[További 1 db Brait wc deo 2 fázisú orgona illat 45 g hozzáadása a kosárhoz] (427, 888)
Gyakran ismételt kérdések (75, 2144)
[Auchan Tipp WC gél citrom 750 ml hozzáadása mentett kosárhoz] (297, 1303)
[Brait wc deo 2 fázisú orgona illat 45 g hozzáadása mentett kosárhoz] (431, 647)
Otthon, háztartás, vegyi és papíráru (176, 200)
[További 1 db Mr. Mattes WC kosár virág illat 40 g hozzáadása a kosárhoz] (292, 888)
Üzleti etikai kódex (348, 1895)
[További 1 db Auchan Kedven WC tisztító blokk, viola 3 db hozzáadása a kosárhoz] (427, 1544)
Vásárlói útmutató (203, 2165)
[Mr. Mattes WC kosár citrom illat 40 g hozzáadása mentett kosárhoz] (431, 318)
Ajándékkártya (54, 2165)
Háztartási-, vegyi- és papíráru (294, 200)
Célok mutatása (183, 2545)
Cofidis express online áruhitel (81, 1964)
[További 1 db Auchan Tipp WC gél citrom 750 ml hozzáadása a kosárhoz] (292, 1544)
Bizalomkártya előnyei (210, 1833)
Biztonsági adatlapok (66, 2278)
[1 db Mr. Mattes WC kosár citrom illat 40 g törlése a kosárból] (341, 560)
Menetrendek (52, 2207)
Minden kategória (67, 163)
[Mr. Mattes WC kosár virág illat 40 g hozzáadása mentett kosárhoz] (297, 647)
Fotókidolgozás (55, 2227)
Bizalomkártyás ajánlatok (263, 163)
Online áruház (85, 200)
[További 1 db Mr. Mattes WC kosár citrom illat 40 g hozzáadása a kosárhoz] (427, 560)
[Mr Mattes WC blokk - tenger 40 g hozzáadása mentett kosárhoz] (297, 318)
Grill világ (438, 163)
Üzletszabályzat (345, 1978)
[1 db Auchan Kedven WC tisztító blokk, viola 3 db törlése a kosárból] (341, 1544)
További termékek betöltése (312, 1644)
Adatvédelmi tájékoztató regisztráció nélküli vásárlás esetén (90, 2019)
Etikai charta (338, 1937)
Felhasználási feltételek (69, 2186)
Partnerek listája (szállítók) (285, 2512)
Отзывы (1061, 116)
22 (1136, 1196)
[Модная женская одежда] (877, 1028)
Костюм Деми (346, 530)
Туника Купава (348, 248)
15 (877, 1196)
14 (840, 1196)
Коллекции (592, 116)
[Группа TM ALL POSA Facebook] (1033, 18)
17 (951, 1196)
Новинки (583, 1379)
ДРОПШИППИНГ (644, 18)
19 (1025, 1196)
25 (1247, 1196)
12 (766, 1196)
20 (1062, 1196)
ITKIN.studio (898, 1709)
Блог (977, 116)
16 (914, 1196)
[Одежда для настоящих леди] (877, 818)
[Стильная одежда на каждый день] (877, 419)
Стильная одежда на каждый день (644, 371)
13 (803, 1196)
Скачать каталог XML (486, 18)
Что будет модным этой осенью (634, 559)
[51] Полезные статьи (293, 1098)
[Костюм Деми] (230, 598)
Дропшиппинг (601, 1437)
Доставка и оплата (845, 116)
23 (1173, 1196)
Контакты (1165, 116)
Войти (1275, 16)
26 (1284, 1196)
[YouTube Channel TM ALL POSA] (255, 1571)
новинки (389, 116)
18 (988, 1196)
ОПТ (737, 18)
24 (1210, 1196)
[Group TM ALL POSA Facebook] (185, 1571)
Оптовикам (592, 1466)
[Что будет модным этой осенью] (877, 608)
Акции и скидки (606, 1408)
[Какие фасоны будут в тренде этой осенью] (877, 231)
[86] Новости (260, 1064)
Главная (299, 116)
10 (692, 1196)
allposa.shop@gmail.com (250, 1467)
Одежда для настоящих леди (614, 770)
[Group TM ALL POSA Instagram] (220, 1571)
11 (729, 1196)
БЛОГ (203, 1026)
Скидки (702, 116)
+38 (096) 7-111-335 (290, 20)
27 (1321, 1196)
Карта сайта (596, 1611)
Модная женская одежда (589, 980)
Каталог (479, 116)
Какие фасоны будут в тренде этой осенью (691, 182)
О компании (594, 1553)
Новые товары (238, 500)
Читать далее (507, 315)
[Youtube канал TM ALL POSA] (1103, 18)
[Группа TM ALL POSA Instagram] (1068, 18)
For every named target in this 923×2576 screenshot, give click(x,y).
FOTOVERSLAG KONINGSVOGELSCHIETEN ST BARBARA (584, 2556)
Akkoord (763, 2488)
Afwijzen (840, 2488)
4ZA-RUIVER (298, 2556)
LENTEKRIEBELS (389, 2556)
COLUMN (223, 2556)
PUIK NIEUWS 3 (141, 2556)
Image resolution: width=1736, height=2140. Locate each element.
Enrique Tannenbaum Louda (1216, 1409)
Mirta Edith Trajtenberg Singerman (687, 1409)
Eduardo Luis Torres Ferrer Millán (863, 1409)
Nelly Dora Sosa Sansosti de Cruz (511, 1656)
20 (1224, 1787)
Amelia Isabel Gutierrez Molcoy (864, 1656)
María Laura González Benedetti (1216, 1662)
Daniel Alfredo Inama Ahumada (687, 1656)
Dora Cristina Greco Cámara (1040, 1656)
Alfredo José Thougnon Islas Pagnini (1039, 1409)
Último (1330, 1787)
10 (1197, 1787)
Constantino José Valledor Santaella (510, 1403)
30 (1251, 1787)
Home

---+---

WORK TASK:
Please output an exact copy of the lines above, from the opening line of the data down to the line that contains "Отзывы (1061, 116)".

EXERCISE SOLUTION:
[További 1 db Brait wc deo 2 fázisú orgona illat 45 g hozzáadása a kosárhoz] (427, 888)
Gyakran ismételt kérdések (75, 2144)
[Auchan Tipp WC gél citrom 750 ml hozzáadása mentett kosárhoz] (297, 1303)
[Brait wc deo 2 fázisú orgona illat 45 g hozzáadása mentett kosárhoz] (431, 647)
Otthon, háztartás, vegyi és papíráru (176, 200)
[További 1 db Mr. Mattes WC kosár virág illat 40 g hozzáadása a kosárhoz] (292, 888)
Üzleti etikai kódex (348, 1895)
[További 1 db Auchan Kedven WC tisztító blokk, viola 3 db hozzáadása a kosárhoz] (427, 1544)
Vásárlói útmutató (203, 2165)
[Mr. Mattes WC kosár citrom illat 40 g hozzáadása mentett kosárhoz] (431, 318)
Ajándékkártya (54, 2165)
Háztartási-, vegyi- és papíráru (294, 200)
Célok mutatása (183, 2545)
Cofidis express online áruhitel (81, 1964)
[További 1 db Auchan Tipp WC gél citrom 750 ml hozzáadása a kosárhoz] (292, 1544)
Bizalomkártya előnyei (210, 1833)
Biztonsági adatlapok (66, 2278)
[1 db Mr. Mattes WC kosár citrom illat 40 g törlése a kosárból] (341, 560)
Menetrendek (52, 2207)
Minden kategória (67, 163)
[Mr. Mattes WC kosár virág illat 40 g hozzáadása mentett kosárhoz] (297, 647)
Fotókidolgozás (55, 2227)
Bizalomkártyás ajánlatok (263, 163)
Online áruház (85, 200)
[További 1 db Mr. Mattes WC kosár citrom illat 40 g hozzáadása a kosárhoz] (427, 560)
[Mr Mattes WC blokk - tenger 40 g hozzáadása mentett kosárhoz] (297, 318)
Grill világ (438, 163)
Üzletszabályzat (345, 1978)
[1 db Auchan Kedven WC tisztító blokk, viola 3 db törlése a kosárból] (341, 1544)
További termékek betöltése (312, 1644)
Adatvédelmi tájékoztató regisztráció nélküli vásárlás esetén (90, 2019)
Etikai charta (338, 1937)
Felhasználási feltételek (69, 2186)
Partnerek listája (szállítók) (285, 2512)
Отзывы (1061, 116)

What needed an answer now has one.